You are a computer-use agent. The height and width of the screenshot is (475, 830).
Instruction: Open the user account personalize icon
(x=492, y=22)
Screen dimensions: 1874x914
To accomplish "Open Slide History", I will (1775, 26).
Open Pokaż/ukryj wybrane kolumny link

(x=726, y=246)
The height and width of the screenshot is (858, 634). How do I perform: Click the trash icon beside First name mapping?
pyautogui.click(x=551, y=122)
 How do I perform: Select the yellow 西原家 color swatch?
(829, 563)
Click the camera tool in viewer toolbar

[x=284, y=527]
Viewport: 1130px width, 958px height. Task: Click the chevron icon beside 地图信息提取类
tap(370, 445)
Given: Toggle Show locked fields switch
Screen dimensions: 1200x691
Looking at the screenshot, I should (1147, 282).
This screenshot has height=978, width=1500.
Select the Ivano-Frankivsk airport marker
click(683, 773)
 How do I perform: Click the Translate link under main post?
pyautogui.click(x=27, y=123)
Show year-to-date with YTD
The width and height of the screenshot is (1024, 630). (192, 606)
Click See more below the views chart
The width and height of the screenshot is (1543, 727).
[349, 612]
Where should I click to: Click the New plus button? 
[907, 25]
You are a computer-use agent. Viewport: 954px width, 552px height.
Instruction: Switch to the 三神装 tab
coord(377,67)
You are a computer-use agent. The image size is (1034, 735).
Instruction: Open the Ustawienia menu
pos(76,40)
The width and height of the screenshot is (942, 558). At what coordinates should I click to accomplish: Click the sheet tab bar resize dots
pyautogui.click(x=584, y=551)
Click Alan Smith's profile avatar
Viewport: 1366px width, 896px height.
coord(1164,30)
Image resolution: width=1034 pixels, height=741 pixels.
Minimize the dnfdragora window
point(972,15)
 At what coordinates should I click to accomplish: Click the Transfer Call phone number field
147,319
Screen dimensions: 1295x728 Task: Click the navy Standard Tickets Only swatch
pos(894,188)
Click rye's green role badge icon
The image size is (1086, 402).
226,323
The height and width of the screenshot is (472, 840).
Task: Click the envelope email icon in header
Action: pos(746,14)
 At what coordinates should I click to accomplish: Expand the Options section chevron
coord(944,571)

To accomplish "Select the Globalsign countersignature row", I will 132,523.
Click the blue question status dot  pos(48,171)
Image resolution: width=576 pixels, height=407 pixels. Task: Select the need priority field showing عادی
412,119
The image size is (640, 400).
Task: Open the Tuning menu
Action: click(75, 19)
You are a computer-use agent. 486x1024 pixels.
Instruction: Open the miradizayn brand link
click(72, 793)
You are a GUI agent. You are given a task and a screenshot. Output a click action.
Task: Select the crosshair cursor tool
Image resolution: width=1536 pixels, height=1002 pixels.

DESCRIPTION OF THE TASK ->
The lines to reproduce run from the one containing "At what coordinates should I click to accomplish: Expand" to the last line of the listing; print them exactly, including both ends.

RESPONSE TO THIS EXERCISE ->
 At what coordinates should I click to accomplish: Expand the Options section chevron
coord(944,571)

To accomplish "Select the Globalsign countersignature row", I will 132,523.
Click the blue question status dot  pos(48,171)
Image resolution: width=576 pixels, height=407 pixels. Task: Select the need priority field showing عادی
412,119
The image size is (640, 400).
Task: Open the Tuning menu
Action: click(75, 19)
You are a computer-use agent. 486x1024 pixels.
Instruction: Open the miradizayn brand link
click(72, 793)
You are a GUI agent. You are given a task and a screenshot. Output a click action.
Task: Select the crosshair cursor tool
Image resolution: width=1536 pixels, height=1002 pixels.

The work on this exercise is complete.